Votazioni
5 ex consiglieri federali si oppongono alla 13esima AVS, partono le critiche
Redazione
07.02.2024 14:56

Foto: © CdT/Chiara Zocchetti
In generale gli ex consiglieri federali svizzeri si astengono dal prendere parte alle campagne per le votazioni. Per questa ragione, il fatto che cinque ex membri del Governo confederato si oppongano alla 13esima AVS in una lettera congiunta, è piuttosto clamoroso. Non tutti sono d’accordo con il messaggio, prima fra tutte l’Unione sindacale svizzera (USS), promotrice dell’iniziativa.
“La contattiamo oggi con una serie di preoccupazioni, dato
che il futuro finanziario della nostra AVS è fortemente minacciato.

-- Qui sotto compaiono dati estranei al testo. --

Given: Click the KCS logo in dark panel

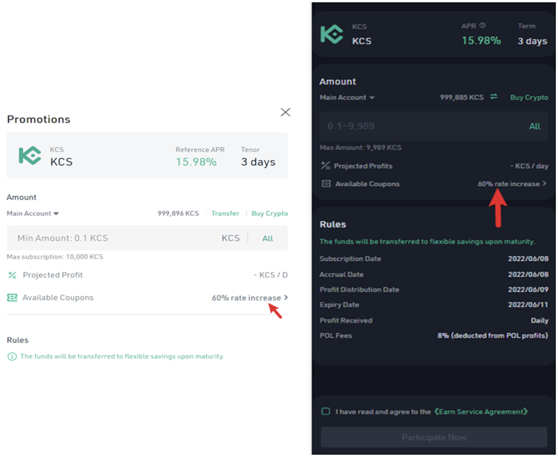Looking at the screenshot, I should (331, 34).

Concretamente si tratta dell’iniziativa popolare dell’Unione sindacale svizzera
per una 13esima rendita AVS”. È l’attacco, dal tono grave, di una lettera riportata
dal portale d’informazione svizzerotedesco Watson. Nulla all’apparenza di
insolito, se non fosse che gli autori della missiva sono cinque ex consiglieri
federali: Adolf Ogi (UDC), Doris Leuthard (Il Centro) e Johann
Schneider-Ammann (PLR), firmatari della versione tedesca, e Joseph Deiss
(Il Centro) e Pascal Couchepin (PLR), firmatari della versione francese.
La lettera, dell’alleanza “No alla 13a rendita AVS”, è stata inviata
a circa 700.000 pensionati della Svizzera tedesca, mentre è apparsa come una
pubblicità sui giornali locali in Romandia, scrive 20 Minuten.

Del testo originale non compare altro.